Add1. ouf ! bladsurb et guillaume ont entendu à peu près la même chose....

Add2 Pour illustrer tout cela, des extraits dans la radio de mon disque de chevet du moment, des airs de Mozart interprétés par Mrs Price, avec une voix large comme le Nil et un refus strict de la psychologie que ne désavouerait pas Lachenmann. Je mets le grand air de l'Enlèvement au Sérail avec sa variété étonnante d'interventions bondissantes d'instruments solistes (qui m'évoque cette chanson française que je n'arrive pas à googler, où "chantent ton nom ô ma Louison" rime avec "oursons", thons"). Et puis un grand air de concert, Resta o cara KV528.

29 octobre 2008

Les trois titans au Symphonyspace


Au Symphony space, les Trois Titans Autrichiens, annonce le programme (c'est bien de ne pas avoir annoncé les trois cimes ou la troisième école de Vienne, il faut savoir rester modeste).

Au menu:

  • Bernhard Lang avec ses Différences/ Répétitions.
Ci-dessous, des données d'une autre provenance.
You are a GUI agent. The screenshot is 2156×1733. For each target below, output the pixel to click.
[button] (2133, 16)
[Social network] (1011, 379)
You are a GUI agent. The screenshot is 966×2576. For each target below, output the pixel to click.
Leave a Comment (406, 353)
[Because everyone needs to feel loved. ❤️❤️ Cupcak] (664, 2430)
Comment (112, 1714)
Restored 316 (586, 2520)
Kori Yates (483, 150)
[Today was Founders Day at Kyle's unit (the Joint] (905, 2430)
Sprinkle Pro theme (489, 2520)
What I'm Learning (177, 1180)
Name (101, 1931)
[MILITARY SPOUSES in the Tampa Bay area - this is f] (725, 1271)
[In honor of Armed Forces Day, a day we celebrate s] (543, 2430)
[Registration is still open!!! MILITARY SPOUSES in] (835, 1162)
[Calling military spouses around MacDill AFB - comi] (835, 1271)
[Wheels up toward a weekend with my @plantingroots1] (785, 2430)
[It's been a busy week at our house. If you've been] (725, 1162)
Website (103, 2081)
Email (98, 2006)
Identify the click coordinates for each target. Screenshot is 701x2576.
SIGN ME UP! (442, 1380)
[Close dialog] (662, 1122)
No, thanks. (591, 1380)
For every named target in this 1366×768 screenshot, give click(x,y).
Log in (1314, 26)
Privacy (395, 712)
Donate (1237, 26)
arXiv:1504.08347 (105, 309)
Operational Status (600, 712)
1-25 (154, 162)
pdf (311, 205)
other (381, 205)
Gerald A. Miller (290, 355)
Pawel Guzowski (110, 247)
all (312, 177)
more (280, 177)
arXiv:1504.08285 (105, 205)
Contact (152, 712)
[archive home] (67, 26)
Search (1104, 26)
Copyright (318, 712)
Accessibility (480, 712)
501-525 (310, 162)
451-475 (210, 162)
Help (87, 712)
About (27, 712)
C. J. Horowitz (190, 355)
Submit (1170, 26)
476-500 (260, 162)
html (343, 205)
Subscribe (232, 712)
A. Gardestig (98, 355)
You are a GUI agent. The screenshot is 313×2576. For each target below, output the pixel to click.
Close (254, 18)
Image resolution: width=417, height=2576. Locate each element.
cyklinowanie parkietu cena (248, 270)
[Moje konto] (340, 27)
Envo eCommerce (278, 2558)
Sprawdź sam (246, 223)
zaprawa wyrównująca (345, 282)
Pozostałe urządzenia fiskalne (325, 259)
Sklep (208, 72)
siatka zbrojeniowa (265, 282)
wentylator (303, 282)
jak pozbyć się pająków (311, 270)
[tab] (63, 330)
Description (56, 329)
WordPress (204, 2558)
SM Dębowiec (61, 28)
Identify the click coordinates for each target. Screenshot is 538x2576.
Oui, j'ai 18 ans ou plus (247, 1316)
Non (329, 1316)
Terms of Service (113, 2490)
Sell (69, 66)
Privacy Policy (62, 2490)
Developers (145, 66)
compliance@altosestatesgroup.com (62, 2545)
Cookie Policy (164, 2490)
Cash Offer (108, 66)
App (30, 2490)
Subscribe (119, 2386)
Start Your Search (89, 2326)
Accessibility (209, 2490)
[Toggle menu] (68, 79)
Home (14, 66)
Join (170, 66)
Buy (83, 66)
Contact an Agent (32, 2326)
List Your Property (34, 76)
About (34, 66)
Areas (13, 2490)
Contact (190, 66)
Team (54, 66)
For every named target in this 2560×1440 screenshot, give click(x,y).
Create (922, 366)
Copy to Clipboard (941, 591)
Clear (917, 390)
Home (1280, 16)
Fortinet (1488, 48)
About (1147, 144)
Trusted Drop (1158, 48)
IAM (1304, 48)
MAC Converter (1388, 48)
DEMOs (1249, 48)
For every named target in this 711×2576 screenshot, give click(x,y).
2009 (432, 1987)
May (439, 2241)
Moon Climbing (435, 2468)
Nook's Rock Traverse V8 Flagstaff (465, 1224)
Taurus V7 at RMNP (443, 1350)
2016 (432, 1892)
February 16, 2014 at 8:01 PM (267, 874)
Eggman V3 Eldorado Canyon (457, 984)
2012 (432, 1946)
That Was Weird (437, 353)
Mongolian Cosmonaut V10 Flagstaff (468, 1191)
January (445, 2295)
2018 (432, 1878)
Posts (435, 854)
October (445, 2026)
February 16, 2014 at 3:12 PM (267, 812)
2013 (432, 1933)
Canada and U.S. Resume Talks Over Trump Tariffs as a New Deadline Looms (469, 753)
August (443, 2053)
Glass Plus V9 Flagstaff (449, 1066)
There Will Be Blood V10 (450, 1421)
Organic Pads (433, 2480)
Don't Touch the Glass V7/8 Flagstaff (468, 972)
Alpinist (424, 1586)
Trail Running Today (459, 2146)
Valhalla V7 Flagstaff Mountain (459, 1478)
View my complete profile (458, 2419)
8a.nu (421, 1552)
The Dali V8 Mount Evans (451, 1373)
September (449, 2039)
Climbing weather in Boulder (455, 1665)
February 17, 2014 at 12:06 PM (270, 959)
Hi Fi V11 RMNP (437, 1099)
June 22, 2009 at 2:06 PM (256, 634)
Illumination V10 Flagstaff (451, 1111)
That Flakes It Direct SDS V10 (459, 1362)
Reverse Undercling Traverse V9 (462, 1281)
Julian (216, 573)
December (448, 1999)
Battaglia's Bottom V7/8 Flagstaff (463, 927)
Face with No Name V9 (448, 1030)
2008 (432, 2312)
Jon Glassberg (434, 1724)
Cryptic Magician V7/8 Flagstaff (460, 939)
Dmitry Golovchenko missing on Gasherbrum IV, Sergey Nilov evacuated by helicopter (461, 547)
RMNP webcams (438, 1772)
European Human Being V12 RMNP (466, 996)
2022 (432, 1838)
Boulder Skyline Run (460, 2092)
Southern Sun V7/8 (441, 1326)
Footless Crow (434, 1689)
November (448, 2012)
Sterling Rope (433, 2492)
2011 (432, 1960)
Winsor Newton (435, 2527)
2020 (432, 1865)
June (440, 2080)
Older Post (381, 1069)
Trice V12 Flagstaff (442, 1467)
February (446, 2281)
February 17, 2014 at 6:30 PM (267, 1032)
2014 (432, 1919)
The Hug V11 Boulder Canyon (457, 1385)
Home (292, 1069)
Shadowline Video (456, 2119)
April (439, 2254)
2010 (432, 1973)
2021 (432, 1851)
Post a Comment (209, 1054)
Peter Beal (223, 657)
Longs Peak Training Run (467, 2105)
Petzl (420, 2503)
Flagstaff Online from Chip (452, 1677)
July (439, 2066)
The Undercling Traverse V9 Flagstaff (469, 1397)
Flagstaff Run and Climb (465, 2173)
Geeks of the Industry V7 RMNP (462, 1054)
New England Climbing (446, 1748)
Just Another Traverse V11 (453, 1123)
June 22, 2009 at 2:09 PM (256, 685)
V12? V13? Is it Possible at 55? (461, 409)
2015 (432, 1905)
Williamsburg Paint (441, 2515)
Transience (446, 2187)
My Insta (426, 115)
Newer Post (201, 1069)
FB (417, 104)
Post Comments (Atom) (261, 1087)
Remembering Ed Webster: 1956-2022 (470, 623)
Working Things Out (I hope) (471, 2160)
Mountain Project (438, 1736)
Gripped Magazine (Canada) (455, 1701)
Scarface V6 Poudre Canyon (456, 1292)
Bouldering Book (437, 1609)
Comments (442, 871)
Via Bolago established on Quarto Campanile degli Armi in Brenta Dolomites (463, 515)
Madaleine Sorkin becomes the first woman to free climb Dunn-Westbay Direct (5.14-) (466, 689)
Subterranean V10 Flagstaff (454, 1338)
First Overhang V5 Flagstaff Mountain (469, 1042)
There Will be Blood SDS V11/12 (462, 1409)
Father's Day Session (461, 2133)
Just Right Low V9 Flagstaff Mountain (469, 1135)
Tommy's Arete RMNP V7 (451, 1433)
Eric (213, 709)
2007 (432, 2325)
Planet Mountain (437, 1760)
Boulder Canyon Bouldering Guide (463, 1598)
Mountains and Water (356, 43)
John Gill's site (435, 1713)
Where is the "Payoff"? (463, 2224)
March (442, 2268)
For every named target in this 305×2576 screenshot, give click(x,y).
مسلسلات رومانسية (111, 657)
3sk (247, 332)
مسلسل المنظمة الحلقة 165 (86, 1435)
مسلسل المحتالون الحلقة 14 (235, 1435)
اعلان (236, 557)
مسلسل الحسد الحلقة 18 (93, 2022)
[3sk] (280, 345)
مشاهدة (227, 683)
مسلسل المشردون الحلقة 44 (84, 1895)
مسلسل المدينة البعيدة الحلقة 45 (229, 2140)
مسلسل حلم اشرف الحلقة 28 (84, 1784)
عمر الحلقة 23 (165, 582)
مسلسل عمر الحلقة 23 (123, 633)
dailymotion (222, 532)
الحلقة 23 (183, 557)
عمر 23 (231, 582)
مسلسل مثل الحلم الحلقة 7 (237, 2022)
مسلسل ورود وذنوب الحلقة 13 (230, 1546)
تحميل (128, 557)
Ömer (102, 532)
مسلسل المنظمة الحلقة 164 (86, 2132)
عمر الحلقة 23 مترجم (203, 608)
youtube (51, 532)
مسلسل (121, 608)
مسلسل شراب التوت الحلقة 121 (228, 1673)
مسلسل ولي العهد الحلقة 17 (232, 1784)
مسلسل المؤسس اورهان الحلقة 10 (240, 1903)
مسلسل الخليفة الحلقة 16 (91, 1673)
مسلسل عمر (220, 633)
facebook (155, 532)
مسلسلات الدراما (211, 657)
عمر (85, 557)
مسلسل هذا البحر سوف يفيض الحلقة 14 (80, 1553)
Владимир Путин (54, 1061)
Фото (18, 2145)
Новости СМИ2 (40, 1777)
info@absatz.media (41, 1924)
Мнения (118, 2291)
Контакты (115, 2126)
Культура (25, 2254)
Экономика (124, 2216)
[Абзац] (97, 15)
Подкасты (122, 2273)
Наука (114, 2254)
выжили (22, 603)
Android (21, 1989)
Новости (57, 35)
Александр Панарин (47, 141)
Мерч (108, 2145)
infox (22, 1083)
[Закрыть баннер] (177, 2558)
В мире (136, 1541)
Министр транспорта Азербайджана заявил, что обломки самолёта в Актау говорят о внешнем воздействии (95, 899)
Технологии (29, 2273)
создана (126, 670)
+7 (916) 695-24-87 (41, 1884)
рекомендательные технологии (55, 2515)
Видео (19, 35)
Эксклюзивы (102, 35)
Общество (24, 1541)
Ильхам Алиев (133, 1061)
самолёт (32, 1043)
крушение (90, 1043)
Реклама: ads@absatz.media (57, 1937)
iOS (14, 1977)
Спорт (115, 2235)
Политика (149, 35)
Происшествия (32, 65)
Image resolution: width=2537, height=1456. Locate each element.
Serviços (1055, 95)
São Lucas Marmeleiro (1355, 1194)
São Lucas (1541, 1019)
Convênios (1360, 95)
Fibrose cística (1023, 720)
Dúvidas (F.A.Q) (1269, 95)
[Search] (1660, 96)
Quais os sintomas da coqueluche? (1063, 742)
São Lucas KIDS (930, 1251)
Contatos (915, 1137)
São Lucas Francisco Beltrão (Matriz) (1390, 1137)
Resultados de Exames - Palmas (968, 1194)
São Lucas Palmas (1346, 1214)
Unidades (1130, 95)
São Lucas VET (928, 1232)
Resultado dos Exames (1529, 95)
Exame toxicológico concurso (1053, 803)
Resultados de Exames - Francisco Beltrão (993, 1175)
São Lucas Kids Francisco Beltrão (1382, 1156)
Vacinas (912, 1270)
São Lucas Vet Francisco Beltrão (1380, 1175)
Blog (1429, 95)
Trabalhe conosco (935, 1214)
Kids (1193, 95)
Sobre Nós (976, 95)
L'artiste dit s'inspirer des DJ et de l'oeuvre de Martin Arnold (dont le potentiel comique n'est pas à sous-estimer). En musique, le résultat est énergétique mais pauvre; la première oeuvre, orchestrée par le chef de l'ensemble Argento, avec des successions de cellules assez prévisibles, n'est pas très intéressante; la deuxième, avec un plus petit effectif, marche mieux.
  • Georg Friedrich Haas: De terrae fine, pour violon seul. Avec des doubles cordes et des quarts de tons ! (non, ça ne simplifie pas les choses). Je sens l'effet du décalage horaire (plus que l'air de nouvelles planètes)
  • Beat Furrer: Gaspra. La plus belle pièce de la soirée (manquant parfois de continuité)
4 mars 2016

Widmann/ Bruckner 9

Widmann: Flûte en suite. (comme paté en croûte, ou boeuf en daube?) 8 mouvements, comme une suite de Bach, mais on a du mal à reconnaître les rythmes de danse. La Sarabande ressemble à un ground (avec une basse qui baisse puis finalement remonte, à la fin). L'Allemande initiale utilise la flûte solo et 4 flûtes, à partir du do grave. Le Choral 2 (avec les cuivres à fond) est plus reconnaissable que le Choral 1 (avec ses nappes de son). Les mouvements les plus spectaculaires sont la Courante (très rapide, mi pastiche de musique contemporaine, mi pastiche baroque), que j'ai préférée à la Badinerie (Bach, aber auch der Feuervogel und Tristan waren dabei).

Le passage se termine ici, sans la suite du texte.